Quand le corps ralentit, que l’esprit s’embrouille et que les émotions s’intensifient, il ne s’agit pas forcément d’un signal d’alerte… mais peut-être d’une invitation au repos. À cette période de transition, la pleine conscience offre une autre posture : reconnaître l’épuisement sans le juger, et réapprendre à se régénérer en douceur, un souffle après l’autre.
Reconnaître la fatigue sans la juger
À la fin du semestre, la fatigue n’est pas une faiblesse : c’est un signal. Elle rappelle les efforts fournis, les projets menés, les tensions accumulées.
Mais souvent, plutôt que de l’écouter, on la nie ou on tente de la “surmonter”. La pleine conscience propose une autre voie : observer la fatigue sans la combattre.
Fermer les yeux, respirer, ressentir la lourdeur du corps, c’est déjà lui offrir du repos.
Le corps comme allié
La fatigue est d’abord physique : muscles tendus, souffle court, lourdeur dans la tête.
Plutôt que de forcer, il est essentiel de revenir au corps, à ses besoins réels. S’allonger quelques minutes, marcher lentement, respirer profondément : ces micro-pauses restaurent l’énergie.
Écouter le corps, c’est lui permettre de récupérer avant qu’il ne s’épuise. La bienveillance passe par ces gestes simples, loin des injonctions de performance.
La fin d’un cycle ne fatigue pas seulement le corps, mais aussi le cœur. Les émotions refont surface : lassitude, agitation, sentiment de saturation.

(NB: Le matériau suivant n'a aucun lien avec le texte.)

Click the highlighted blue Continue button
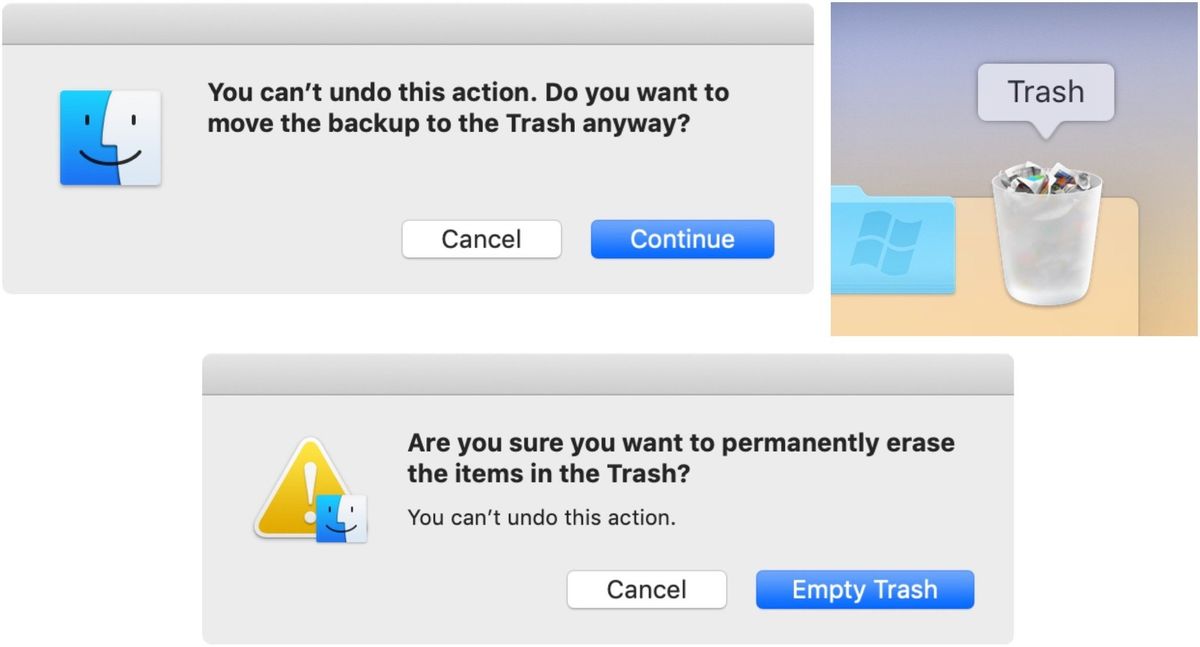Screen dimensions: 1200x647 click(682, 239)
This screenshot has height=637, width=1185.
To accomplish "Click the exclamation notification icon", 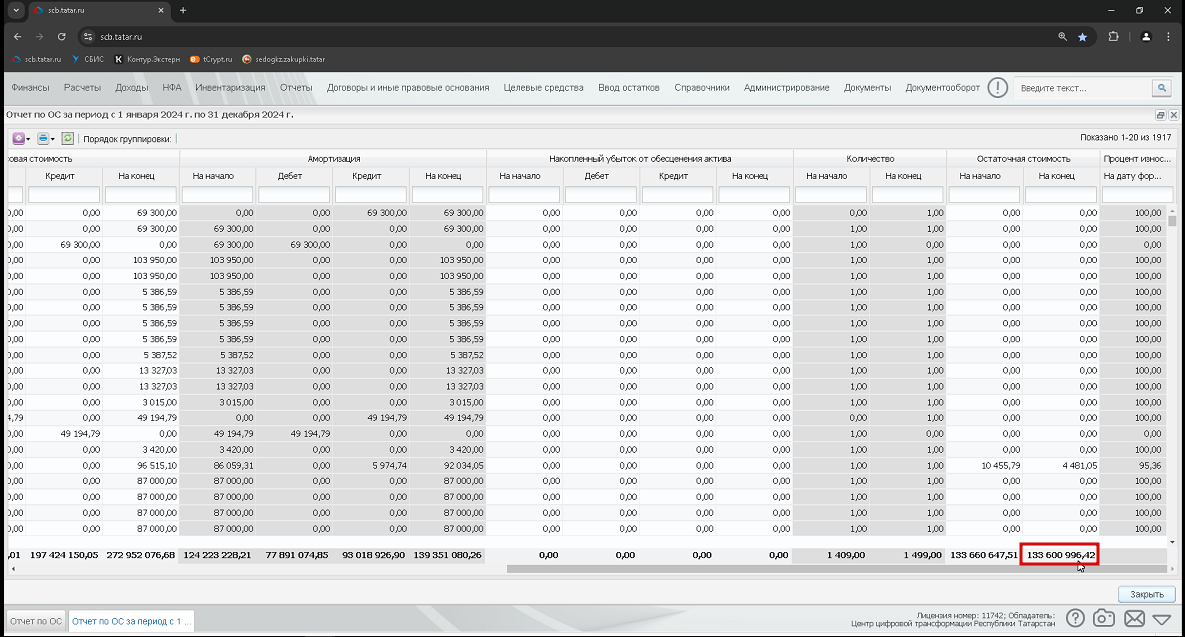I will (x=998, y=88).
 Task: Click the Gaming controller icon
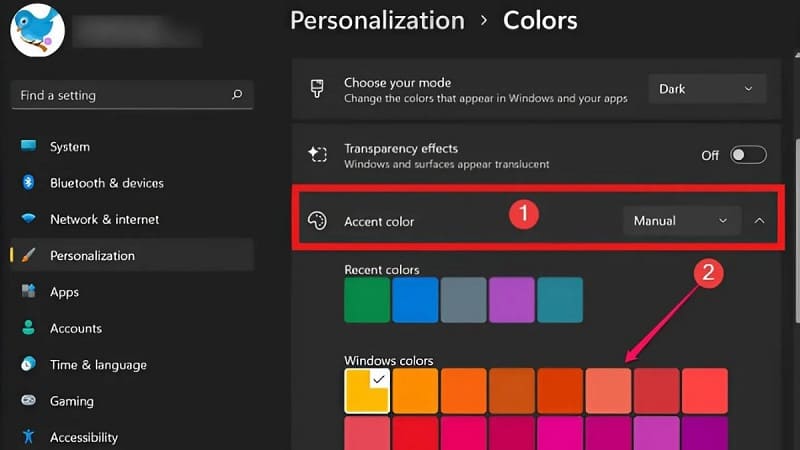(29, 401)
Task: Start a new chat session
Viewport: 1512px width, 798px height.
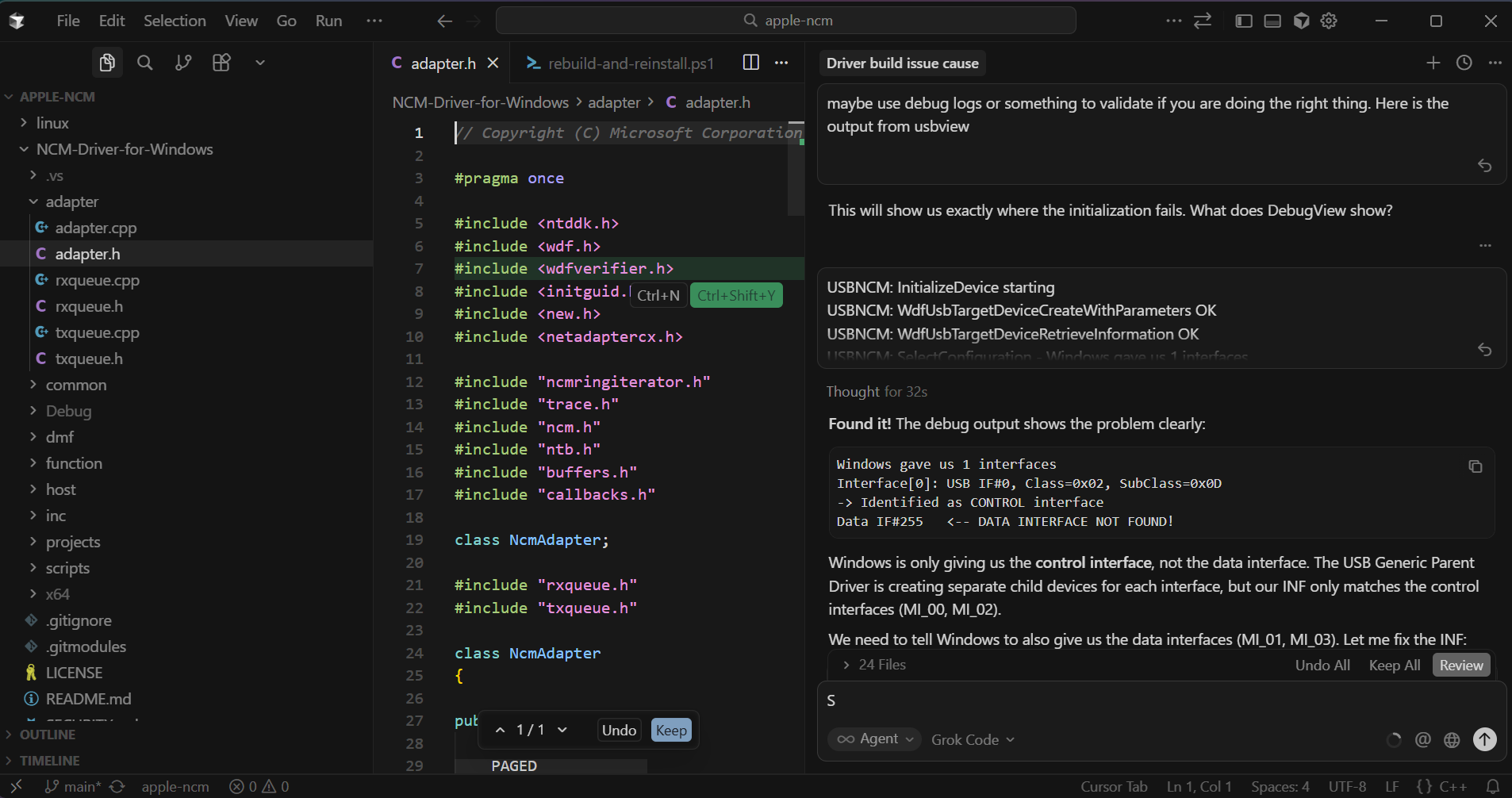Action: pos(1433,63)
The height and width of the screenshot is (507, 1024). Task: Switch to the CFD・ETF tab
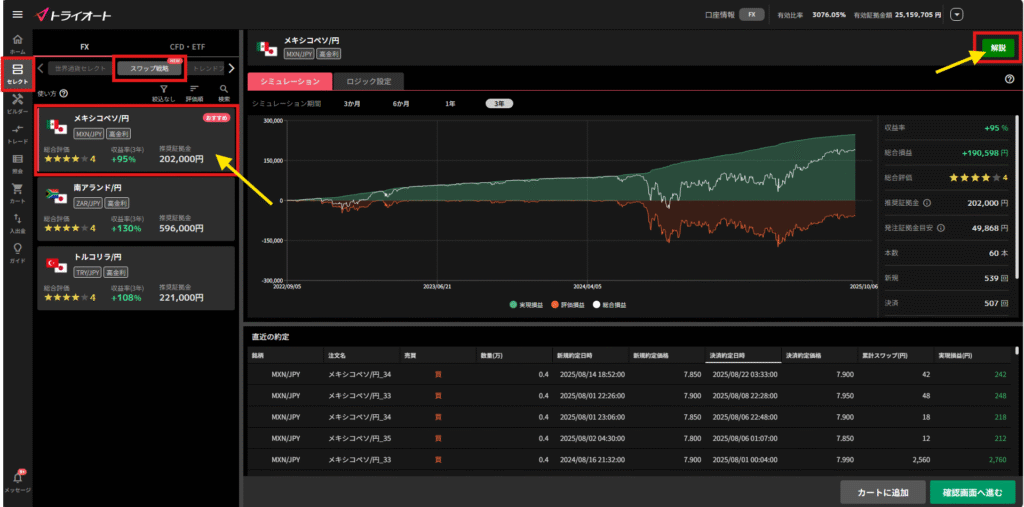coord(186,46)
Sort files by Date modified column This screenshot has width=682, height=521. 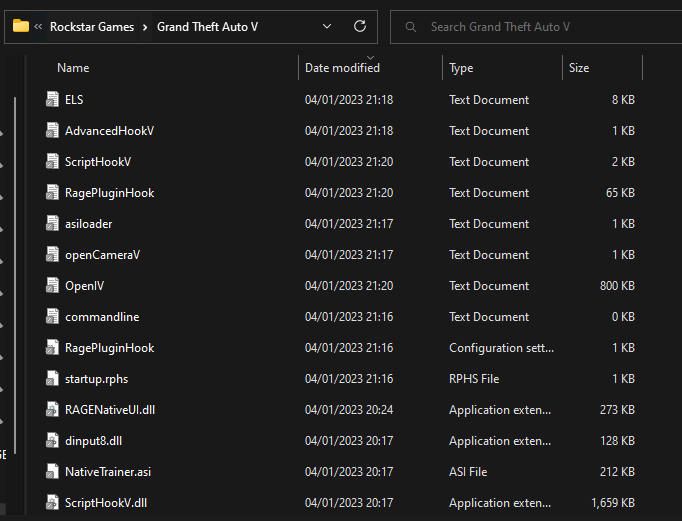[x=342, y=68]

Plutôt que de les fuir, la méditation invite à les reconnaître. Prendre conscience de ce qui est là, sans chercher à le changer.
Se reposer avant le repos
Souvent, on attend les vacances pour se reposer, mais il est possible de commencer dès maintenant.
Quelques respirations conscientes dans la journée, un instant de silence, une marche sans but… Ces moments préparent le corps et l’esprit à relâcher la tension. Le repos commence par l’acceptation de la fatigue. Accueillir cette étape, c’est respecter son propre rythme, et retrouver une forme de gratitude envers soi-même.